I took ds to the doctor *Sunday* morning. The doctor heard wheezing and immediately suggested Xopenex (via nebulizer) which we did in the office. She swabbed him for strep, which sometimes causes a rash, but it came back negative. She said the rash could either be caused by a virus (he has runny nose and bit of a cough) or food allergy. She told me to continue giving the Benadryl every 6 hours, three breathing treatments a day and we'll reassess on Wed. She also gave me an Epipen Jr. in case it is a food allergy and he gets exposed to the food in question again.

I took him back to the doctor on *Monday* b/c his knees, ankles, and feet were swollen and he couldn't walk. Saw a different doctor who told me the name of the rash (I wrote it down, but can't get to the paper right now). All I remember is that the name of the rash translates to "redness in all areas." She also said that this type of rash last 3-4 days and that the patches of red turn purple-ish right before they go away. Swelling of the knees, ankles, feet, hands, and eyes are also a part of the rash. She told me to call in instead of come in on Wednesday if things didn't improve.

On *Tuesday*, the rash on his legs turned purple and started to fade. Today, *Wednesday* his arms, back, and belly are clearing up. His face still has a few red patches. We can go visit an allergist when he is completely free of the Benadryl.

The second doctor was pretty certain it all stemmed from a virus. I just hope the worst is behind us. Thanks for your kind words. My little guy is doing much better.


----------



## olliepop (Jun 26, 2007)

The hives and swelling went away and I scheduled an appointment with an allergist. He was Benadryl free 72 hours prior. They tested him for:

soy, peanut, poultry, flounder, dairy, and eggs.

They even gave him a Peanut Challenge (a TBS of peanut butter). The results were negative for all. They think the reaction may have been caused by a virus, but told me to keep track of what he eats and keep the epipen with me at all times just to be safe.
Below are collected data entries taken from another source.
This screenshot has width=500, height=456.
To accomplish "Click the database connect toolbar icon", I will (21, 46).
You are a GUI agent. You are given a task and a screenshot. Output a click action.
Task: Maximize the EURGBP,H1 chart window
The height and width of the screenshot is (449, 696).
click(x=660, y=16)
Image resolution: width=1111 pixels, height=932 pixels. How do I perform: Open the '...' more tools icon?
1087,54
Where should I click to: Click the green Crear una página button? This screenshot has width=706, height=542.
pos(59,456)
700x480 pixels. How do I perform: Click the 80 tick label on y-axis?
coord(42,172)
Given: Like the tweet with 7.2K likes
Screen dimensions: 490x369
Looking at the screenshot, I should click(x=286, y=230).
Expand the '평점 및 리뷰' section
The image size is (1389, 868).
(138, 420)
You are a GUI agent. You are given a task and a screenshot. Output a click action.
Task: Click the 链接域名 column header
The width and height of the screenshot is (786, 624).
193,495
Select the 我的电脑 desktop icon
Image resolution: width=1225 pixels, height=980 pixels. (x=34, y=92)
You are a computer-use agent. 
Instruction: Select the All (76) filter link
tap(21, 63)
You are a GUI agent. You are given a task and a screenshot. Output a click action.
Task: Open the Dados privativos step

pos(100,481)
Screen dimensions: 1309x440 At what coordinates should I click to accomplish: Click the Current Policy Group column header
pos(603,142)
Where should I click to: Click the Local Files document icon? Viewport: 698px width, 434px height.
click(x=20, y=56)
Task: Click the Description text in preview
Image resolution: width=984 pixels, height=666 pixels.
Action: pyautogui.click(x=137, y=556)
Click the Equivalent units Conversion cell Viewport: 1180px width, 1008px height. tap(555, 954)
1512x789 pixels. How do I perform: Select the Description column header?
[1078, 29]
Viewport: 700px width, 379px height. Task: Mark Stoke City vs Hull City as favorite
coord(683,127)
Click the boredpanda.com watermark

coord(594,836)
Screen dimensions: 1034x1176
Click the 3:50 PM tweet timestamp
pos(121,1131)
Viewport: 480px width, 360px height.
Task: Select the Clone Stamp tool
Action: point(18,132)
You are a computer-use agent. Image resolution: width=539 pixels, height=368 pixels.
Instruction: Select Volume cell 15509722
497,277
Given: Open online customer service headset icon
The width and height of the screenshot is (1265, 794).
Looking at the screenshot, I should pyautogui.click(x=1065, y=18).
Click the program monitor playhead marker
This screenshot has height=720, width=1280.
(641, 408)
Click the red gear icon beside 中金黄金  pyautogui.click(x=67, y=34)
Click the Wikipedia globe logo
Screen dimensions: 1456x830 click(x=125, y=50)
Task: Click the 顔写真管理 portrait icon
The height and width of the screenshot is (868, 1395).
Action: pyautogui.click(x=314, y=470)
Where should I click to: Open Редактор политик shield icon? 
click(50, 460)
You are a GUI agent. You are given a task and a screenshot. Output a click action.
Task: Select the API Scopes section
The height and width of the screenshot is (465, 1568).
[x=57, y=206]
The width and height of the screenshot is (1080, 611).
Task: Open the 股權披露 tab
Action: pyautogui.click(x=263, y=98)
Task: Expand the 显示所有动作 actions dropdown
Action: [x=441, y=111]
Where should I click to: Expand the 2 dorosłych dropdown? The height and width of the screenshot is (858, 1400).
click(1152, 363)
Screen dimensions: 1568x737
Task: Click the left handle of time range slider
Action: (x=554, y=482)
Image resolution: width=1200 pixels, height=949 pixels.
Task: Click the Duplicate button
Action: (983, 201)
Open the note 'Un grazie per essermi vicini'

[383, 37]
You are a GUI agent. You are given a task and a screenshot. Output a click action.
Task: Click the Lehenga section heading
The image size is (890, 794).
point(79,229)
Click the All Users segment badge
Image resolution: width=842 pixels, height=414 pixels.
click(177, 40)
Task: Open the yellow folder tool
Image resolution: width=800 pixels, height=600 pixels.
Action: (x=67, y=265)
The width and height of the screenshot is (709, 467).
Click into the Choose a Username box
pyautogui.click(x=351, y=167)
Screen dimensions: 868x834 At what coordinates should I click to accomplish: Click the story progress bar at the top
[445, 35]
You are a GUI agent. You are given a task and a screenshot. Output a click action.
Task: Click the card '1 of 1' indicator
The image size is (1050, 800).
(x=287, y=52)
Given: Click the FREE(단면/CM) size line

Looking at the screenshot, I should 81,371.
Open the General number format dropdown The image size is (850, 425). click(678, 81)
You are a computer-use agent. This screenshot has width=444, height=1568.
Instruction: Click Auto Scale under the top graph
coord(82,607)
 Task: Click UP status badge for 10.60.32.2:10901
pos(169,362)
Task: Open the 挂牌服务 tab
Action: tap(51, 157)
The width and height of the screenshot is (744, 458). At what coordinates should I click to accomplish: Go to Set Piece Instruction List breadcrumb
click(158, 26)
Thank you all for your help.


----------



## wyndyr (Oct 7, 2011)

My 5-year-old son has all the same symptoms that you mentioned--swollen penis, lips, and hives--mainly around his hairline, neck and shoulders, but some on his belly and other places. The hives even semed to go for his eyes. He had gone to bed at nightfall complaining of belly pain, and had a slight fever. He has had some mild cold symptoms for a few days. His penis looks particularly alarming-- as if it has a huge blister. From what you explained, maybe the cause is a virus (due to the fever). Did your son ever get this again? I wonder if I should expect the feet and ankle swelling that your son had next. I have given him child's allergy syrup and put hydrocortisone on the hives. Thanks so much for posting.


----------



## dejagerw (Jan 5, 2010)

My lips and face swell up when I have Ibuprofen. Have you given him Ibuprofen or any other medicine besides Benadryl recently?


----------



## spr78 (Dec 29, 2013)

Hi, thank you very much for the posting. My 3 yr old son had the same symptoms and we took him to ER. They said it might be a food allergy, but didn't confirm, however admitted to the hospital. Never said it is a virus. But after reading your post I think my son was also infected by a virus. We thought he started to allergic to milk. However he drank the same milk day before he had swelling. He was discharged from hospital today and he is now complaining the pain in the lower abdominal area. Hopefully will be okay in couple of days. Thanks for the posting again. If anybody knows the name of the virus, please post for future readers.


----------